Single Agent Heuristic Search

In single-agent heuristic search (eg A*, IDA*) heuristics are usually qualified with the words admissible or consistent. In this context heuristics are lower bounds on the cost to reach the goal. That is, they are the result of a function which returns a numerical value. If the heuristic is admissible, the value returned does not overestimate the true distance to the goal. If the heuristic is consistent, the heuristic between adjacent states never changes more than the edge cost. Consistent heuristics are admissible if the goal has a heuristic of 0, but not all admissible heuristics are consistent.

There are many properties proven on the combinations of heuristics and algorithms. A* and IDA* will find optimal paths with a consistent heuristic. A* is optimal in necessary node expansions with a consistent heuristic, but with a inconsistent heuristic A* can perform 2^N expansions of N states. (See this demo for an example of where this occurs.)

Game Playing

In game playing programs using algorithms like alpha-beta or Monte Carlo tree search (MCTS), heuristics represent approximations of the win/loss value of a game. For instance, the value might be scaled between -1 (loss) and +1 (win), with values in between representing uncertainty about the true value. Here there are no guarantees on underestimate or overestimation, but the better ordering of values (wins > draws > losses) the better the performance of the algorithms. Alpha-beta pruning will return the same result even if an affine transform is applied to the heuristic, because alpha-beta uses the relative ordering of values to search. See, this paper for an example of heuristics in MCTS. Note that in this context a heuristic still has a numerical value.

Optimization

In search for optimization problems like SAT (satisfiability problems) or CSP (constraint satisfaction problems), algorithms are much more efficient if they can find good solutions quickly. Thus, instead of searching in a naive manner, they order their search in a way that is expected to be more efficient. If the ordering is good the search might be able to terminate earlier, but this isn't guaranteed. In this context a heuristic is a way of ordering choices that is likely to end up with finding a solution more quickly. (A satisfying assignment of variables in SAT or in a CSP.) Here is an example of work that explores different ordering heuristics for these problems.

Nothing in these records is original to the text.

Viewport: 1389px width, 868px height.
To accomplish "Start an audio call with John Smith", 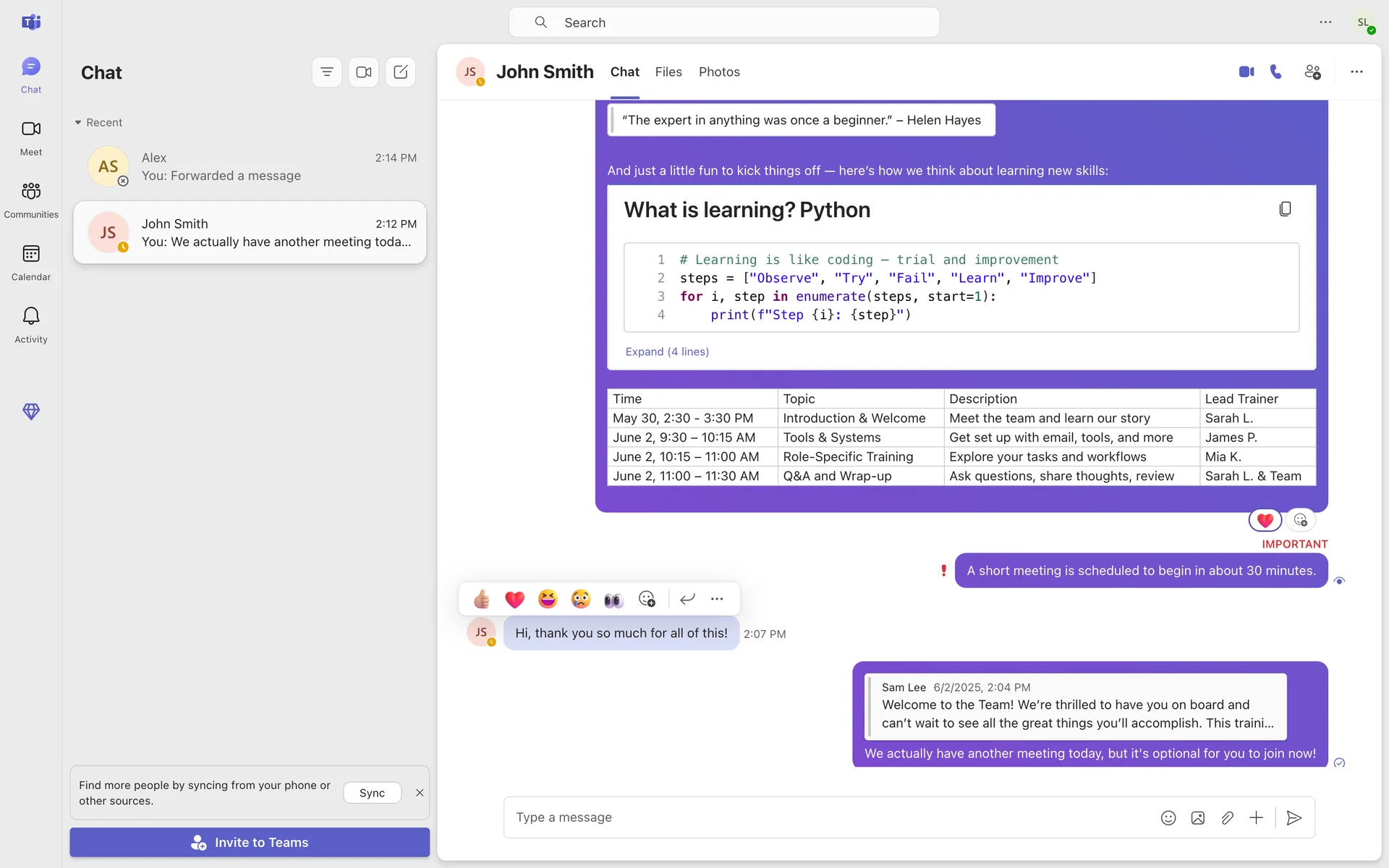I will pos(1276,72).

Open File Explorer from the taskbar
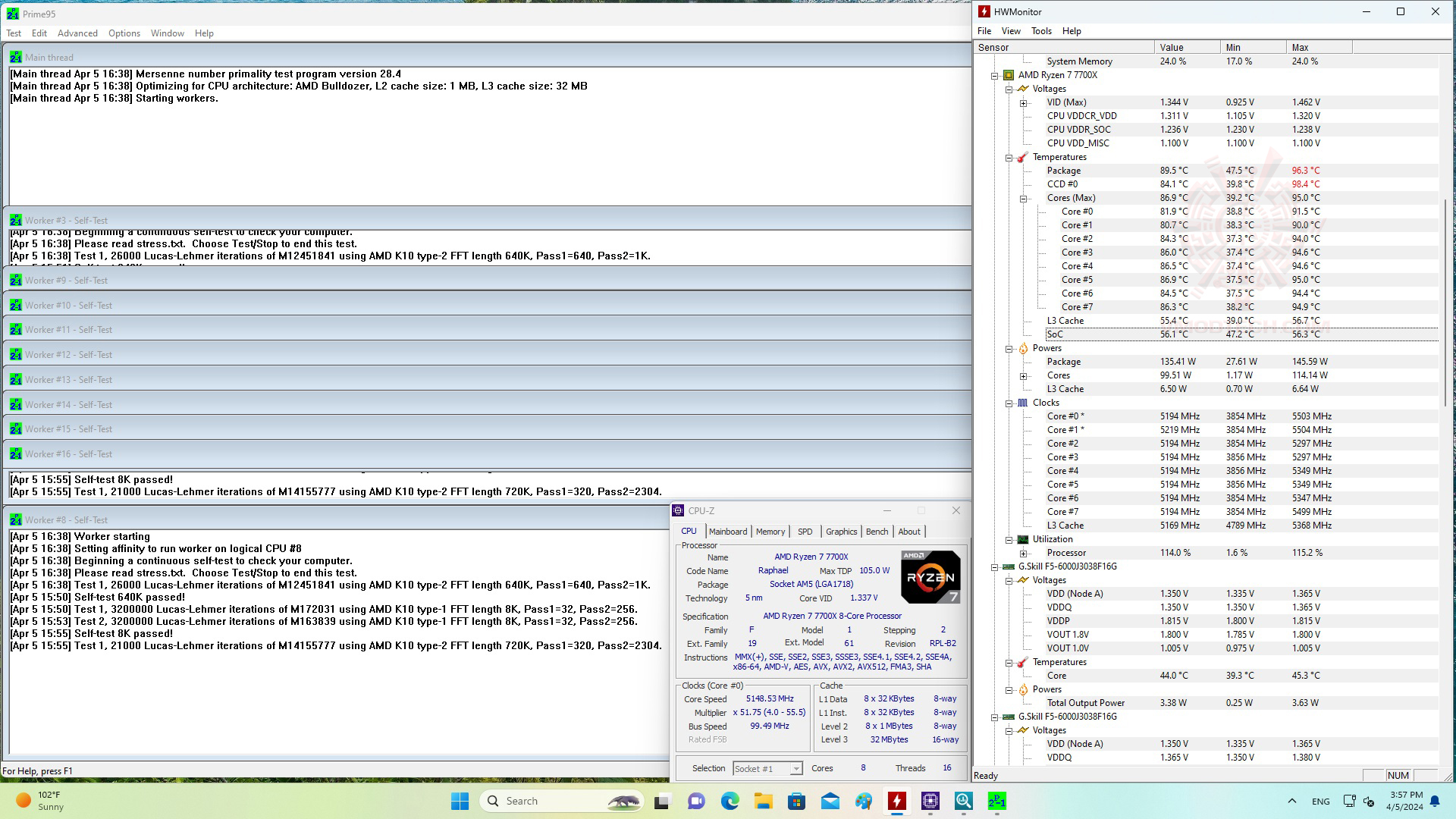click(x=763, y=801)
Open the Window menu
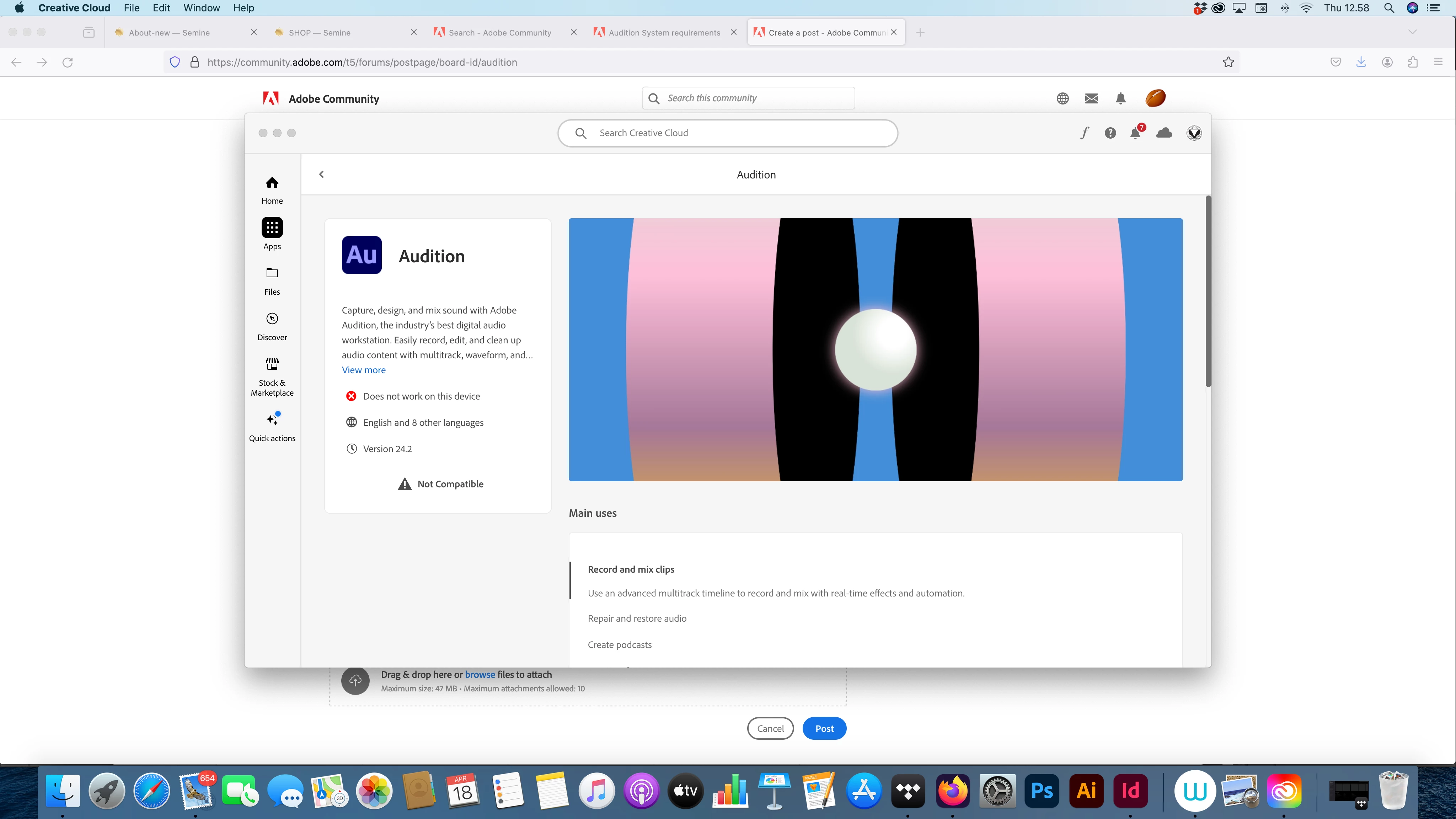The height and width of the screenshot is (819, 1456). (201, 8)
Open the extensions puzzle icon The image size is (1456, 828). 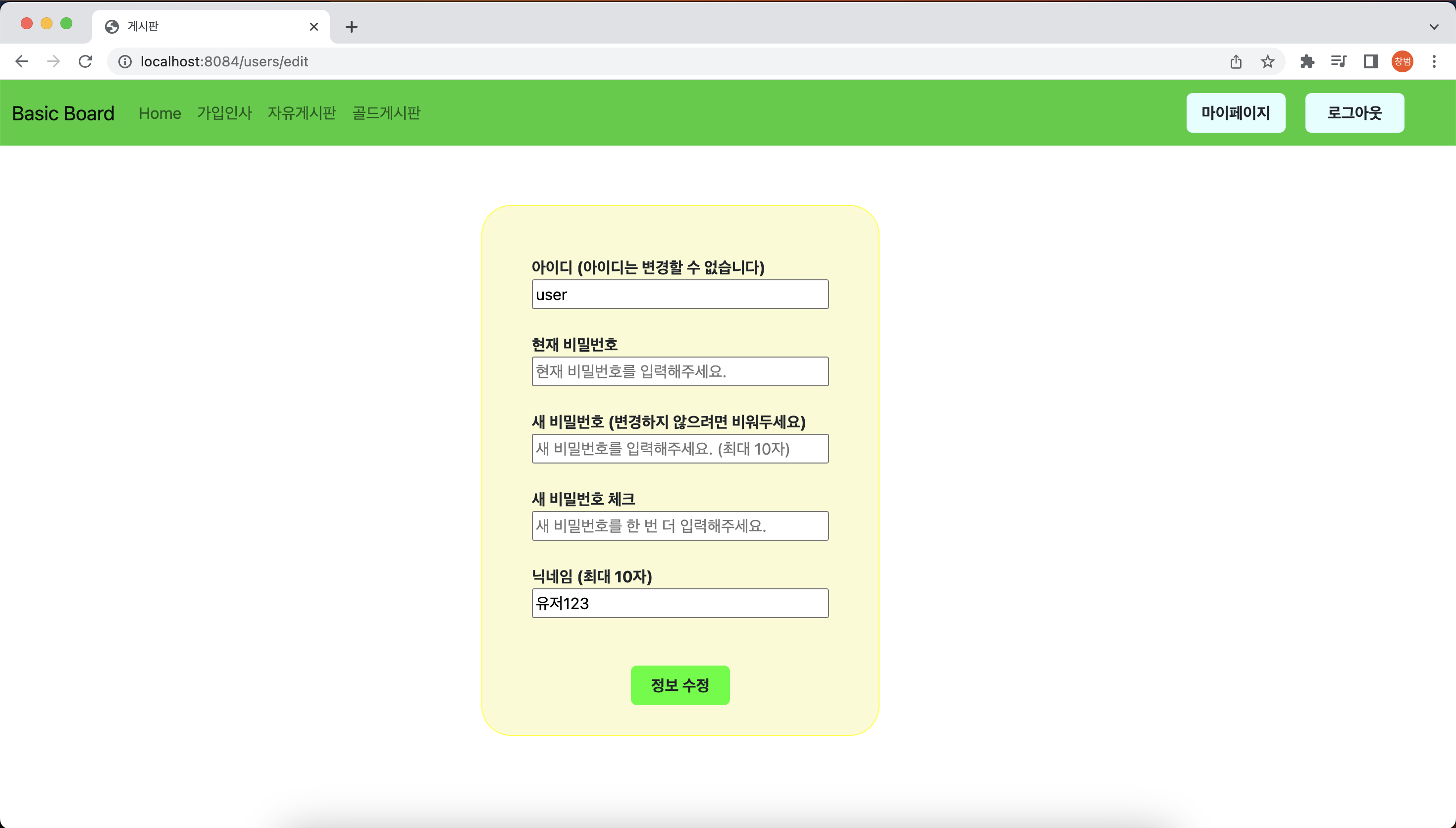pos(1307,61)
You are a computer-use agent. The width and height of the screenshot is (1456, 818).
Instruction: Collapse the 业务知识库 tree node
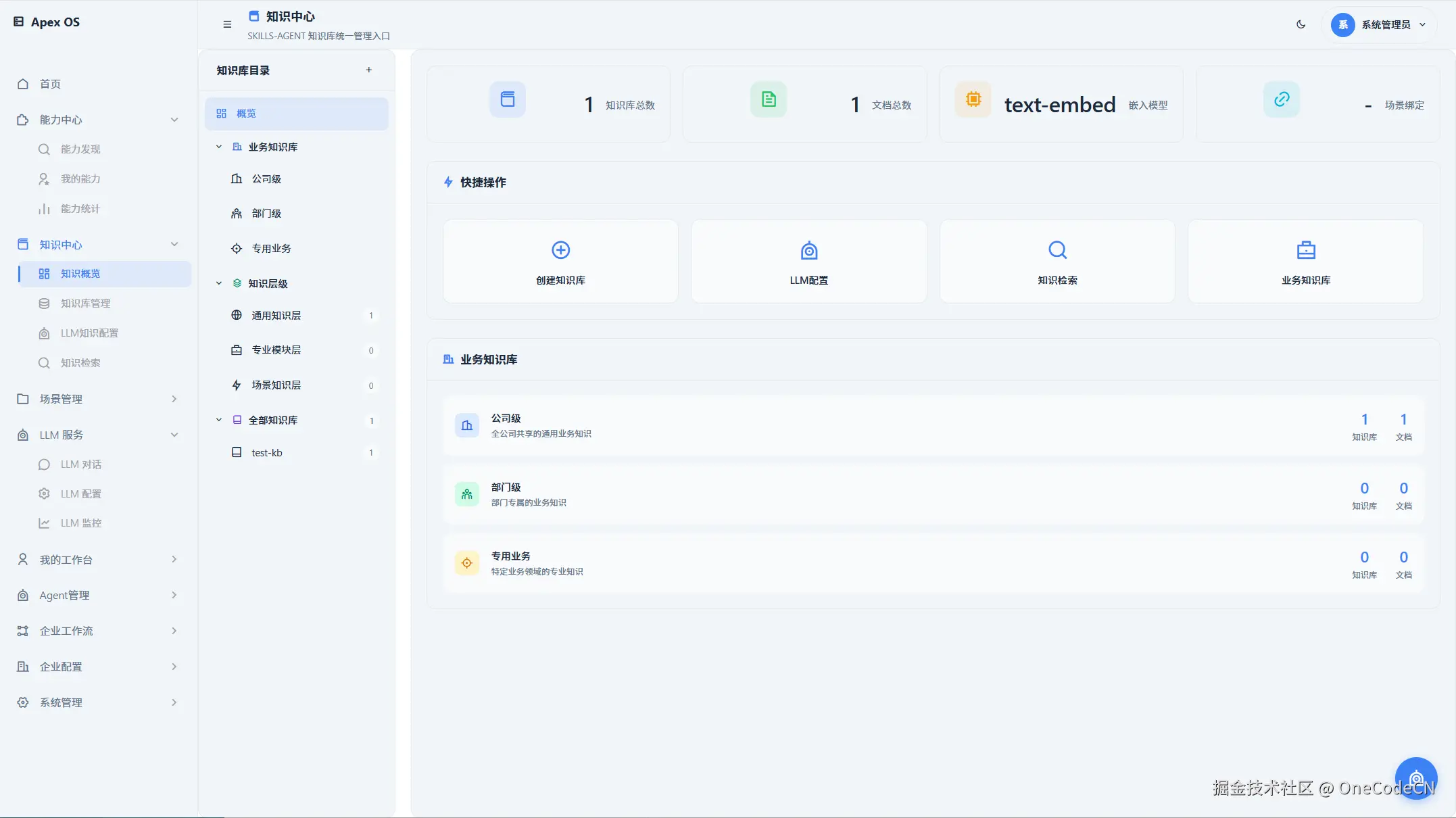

In this context a heuristic is used for ordering, so it doesn't have to be numerically based. If it is numerically based, the numbers would not necessarily have global meaning as heuristics do in other types of search. There are many, many variants of optimizations problems besides SAT and CSP where heuristics are used in this manner.

Evaluation Function

So, then, what is an evaluation function? It is probably most commonly used in the second context of games, where heuristic and evaluation function can be interchanged, but it is more generally referring to the numerical evaluation of a state. The primary point would be that an evaluation function is more specific than a heuristic function, as a heuristic has broad use in wider contexts.